From: John G Johnson <john.g.johnson@oracle.com>
To: Stefan Hajnoczi <stefanha@redhat.com>
Cc: "\"Daniel P. Berrangé\"" <berrange@redhat.com>,
	"Elena Ufimtseva" <elena.ufimtseva@oracle.com>,
	sstabellini@kernel.org, "Jag Raman" <jag.raman@oracle.com>,
	konrad.wilk@oracle.com, "Stefan Hajnoczi" <stefanha@gmail.com>,
	qemu-devel@nongnu.org, ross.lagerwall@citrix.com,
	liran.alon@oracle.com, kanth.ghatraju@oracle.com
Subject: Re: [Qemu-devel] [multiprocess RFC PATCH 36/37] multi-process: add the concept description to docs/devel/qemu-multiprocess
Date: Thu, 7 Mar 2019 15:29:41 -0800	[thread overview]
Message-ID: <BDEBF2EE-DE0F-46CF-B60E-536B3DA9BF77@oracle.com> (raw)
In-Reply-To: <20190307192727.GG2915@stefanha-x1.localdomain>


> On Mar 7, 2019, at 11:27 AM, Stefan Hajnoczi <stefanha@redhat.com> wrote:
> 
> On Thu, Mar 07, 2019 at 02:51:20PM +0000, Daniel P. Berrangé wrote:
>> On Thu, Mar 07, 2019 at 02:26:09PM +0000, Stefan Hajnoczi wrote:
>>> On Wed, Mar 06, 2019 at 11:22:53PM -0800, elena.ufimtseva@oracle.com wrote:
>>>> diff --git a/docs/devel/qemu-multiprocess.txt b/docs/devel/qemu-multiprocess.txt
>>>> new file mode 100644
>>>> index 0000000..e29c6c8
>>>> --- /dev/null
>>>> +++ b/docs/devel/qemu-multiprocess.txt
>>> 
>>> Thanks for this document and the interesting work that you are doing.
>>> I'd like to discuss the security advantages gained by disaggregating
>>> QEMU in more detail.
>>> 
>>> The security model for VMs managed by libvirt (most production x86, ppc,
>>> s390 guests) is that the QEMU process is untrusted and only has access
>>> to resources belonging to the guest.  SELinux is used to restrict the
>>> process from accessing other files, processes, etc on the host.
>> 
>> NB it doesn't have to be SELinux. Libvirt also supports AppArmor and
>> can even do isolation with traditional DAC by putting each QEMU under
>> a distinct UID/GID and having libvirtd set ownership on resources each
>> VM is permitted to use.
>> 
>>> QEMU does not hold privileged resources that must be kept away from the
>>> guest.  An escaped guest can access its image file, tap file descriptor,
>>> etc but they are the same resources it could already access via device
>>> emulation.
>>> 
>>> Can you give specific examples of how disaggregation improves security?
> 
> Elena & collaborators: Dan has posted some ideas but please share yours
> so the security benefits of this patch series can be better understood.
> 

	Dan covered the main point.  The security regime we use (selinux)
constrains the actions of processes on objects, so having multiple processes
allows us to apply more fine-grained policies.

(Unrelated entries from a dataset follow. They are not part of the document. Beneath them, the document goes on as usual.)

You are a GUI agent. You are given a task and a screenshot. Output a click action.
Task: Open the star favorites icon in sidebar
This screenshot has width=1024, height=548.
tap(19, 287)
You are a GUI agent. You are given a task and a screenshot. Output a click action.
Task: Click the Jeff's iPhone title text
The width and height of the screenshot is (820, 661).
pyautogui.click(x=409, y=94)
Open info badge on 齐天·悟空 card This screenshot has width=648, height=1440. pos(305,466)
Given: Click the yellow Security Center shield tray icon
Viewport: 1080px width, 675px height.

>> I guess one obvious answer is that the existing security mechanisms like
>> SELinux/ApArmor/DAC can be made to work in a more fine grained manner if
>> there are distinct processes. This would allow for a more useful seccomp
>> filter to better protect against secondary kernel exploits should QEMU
>> itself be exploited, if we can protect individual components.
> 
> Fine-grained sandboxing is possible in theory but tedious in practice.
> From what I can tell this patch series doesn't implement any sandboxing
> for child processes.
> 

	The policies aren’t in QEMU, but in the selinux config files.
They would say, for example, that when the QEMU process exec()s the
disk emulation process, the process security context type transitions
to a new type.  This type would have permission to access the VM image
objects, whereas the QEMU process type (and any other device emulation
process types) cannot access them.

	If you wanted to use DAC, you could do the something similar by
making the disk emulation executable setuid to a UID than can access
VM image files.

	In either case, the policies and permissions are set up before
libvirt even runs, so it doesn’t need to be aware of them.

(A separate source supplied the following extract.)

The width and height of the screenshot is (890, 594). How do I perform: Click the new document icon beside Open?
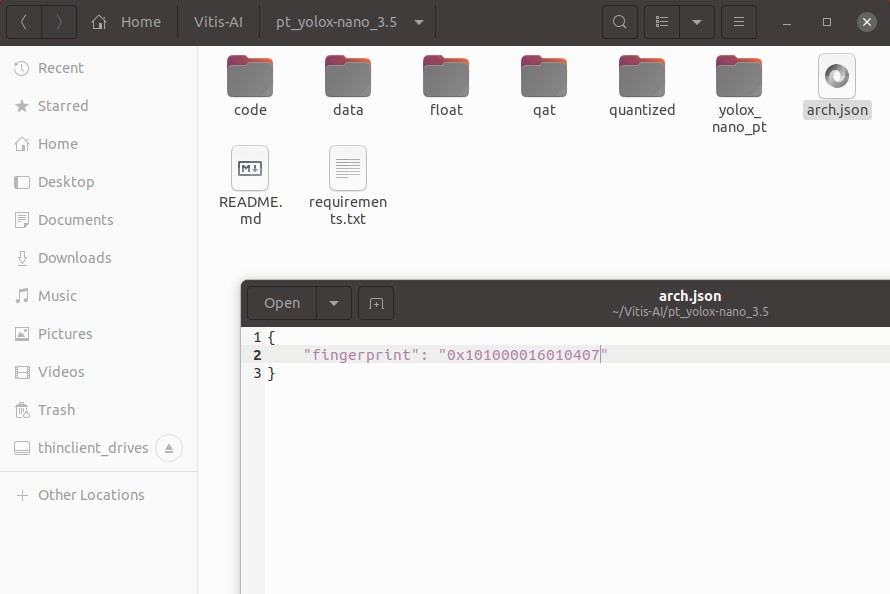click(x=376, y=303)
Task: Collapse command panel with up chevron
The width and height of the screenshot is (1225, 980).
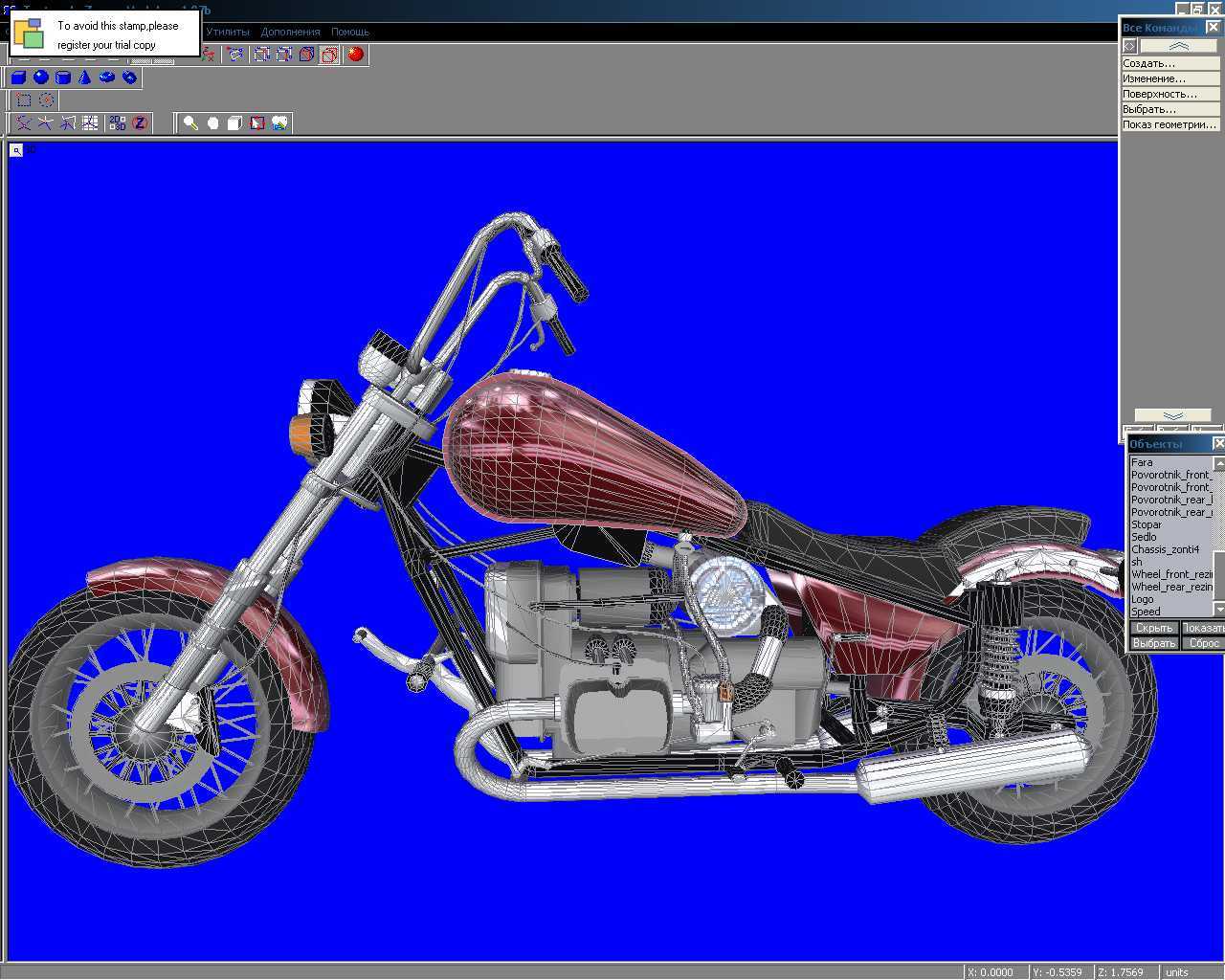Action: coord(1178,46)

> There must be a convenient way to get fine-grained sandboxing for
> disaggregated devices.  In other words, it shouldn't be left as an
> exercise to device process authors.
> 

	We can add some MAC or DAC suggestions in the documentation.


> How to do this in practice must be clear from the beginning if
> fine-grained sandboxing is the main selling point.
> 
> Some details to start the discussion:
> 
> * How will fine-grained SELinux/AppArmor/DAC policies be configured for
>   each process?  I guess this requires root, so does libvirt need to
>   know about each process?
> 

	The polices would apply to process security context types (or
UIDs in a DAC regime), so I would not expect libvirt to be aware of them.

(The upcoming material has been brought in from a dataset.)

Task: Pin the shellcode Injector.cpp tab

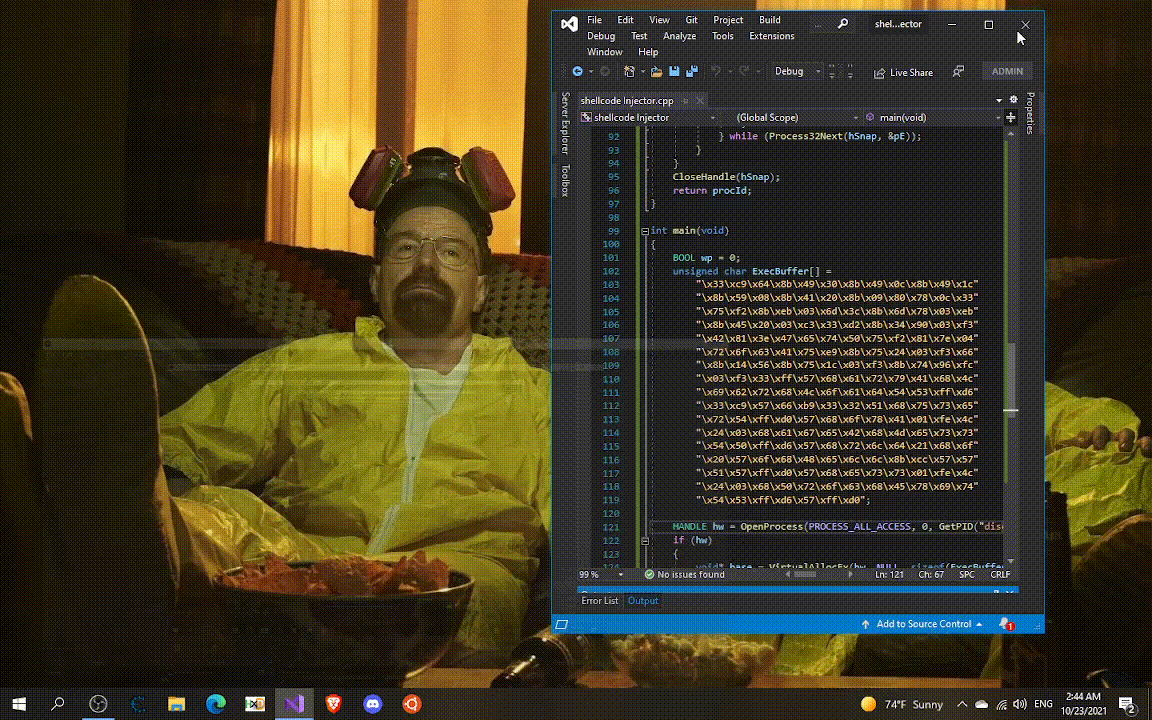Action: tap(687, 101)
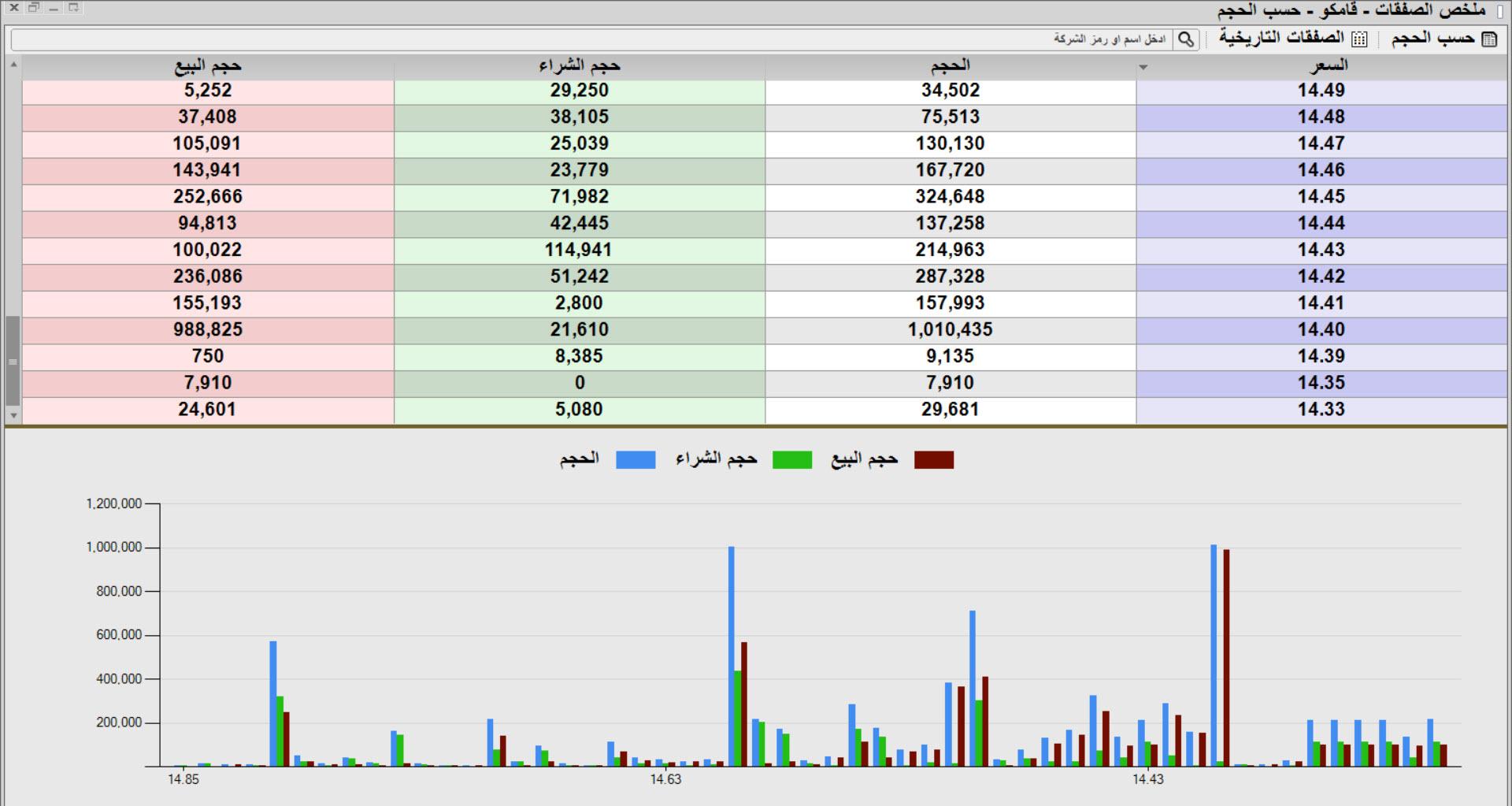Screen dimensions: 1512x806
Task: Click the حجم البيع column header
Action: tap(208, 66)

> * We need to make sure that processes cannot send signals to each
>   other, ptrace, interfere in /proc/$PID, etc.  How will this be done?
> 

	Any process type restrictions would be enforced by selinux.


> * Were you planning to use any other sandboxing mechanisms
>   (namespaces?)?  How will they be set up if the device processed is
>   forked/executed by an unprivileged QEMU?
> 

	All of the QEMU-related process related to a single VM will run
in the same container, but the container is created, along with it selinux
policies, before libvirt is run.


>> Not everything is protected by MAC/DAC. For example network based disks
>> typically have a username + password for accessing the remote storage
>> server. Best practice would be a distinct username for every QEMU process
>> such that each can only access its own storage, but I don't know of any
>> app which does that. So ability to split off backends into separate
>> processes could limit exposure of information that is not otherwise
>> protected by current protection models.
> 
> If the disaggregated disk process with a global username + password is
> compromised then all your disk images are compromised.  So you still
> need to follow the best practice of per-VM credentials even with
> disaggregation, and if you do then disaggregation doesn't add anything!
> 

	You could put disk secrets in files that can only be read by the
disk emulation process type.  If you wanted even finer granularity, you
could use MCS to run each disk controller instance in a different security
context category, and make the secret files only readable by the corresponding
category.

	Another layer of security would be to have network security policies
that only allow the disk emulation processes to connect to the storage servers.

								JJ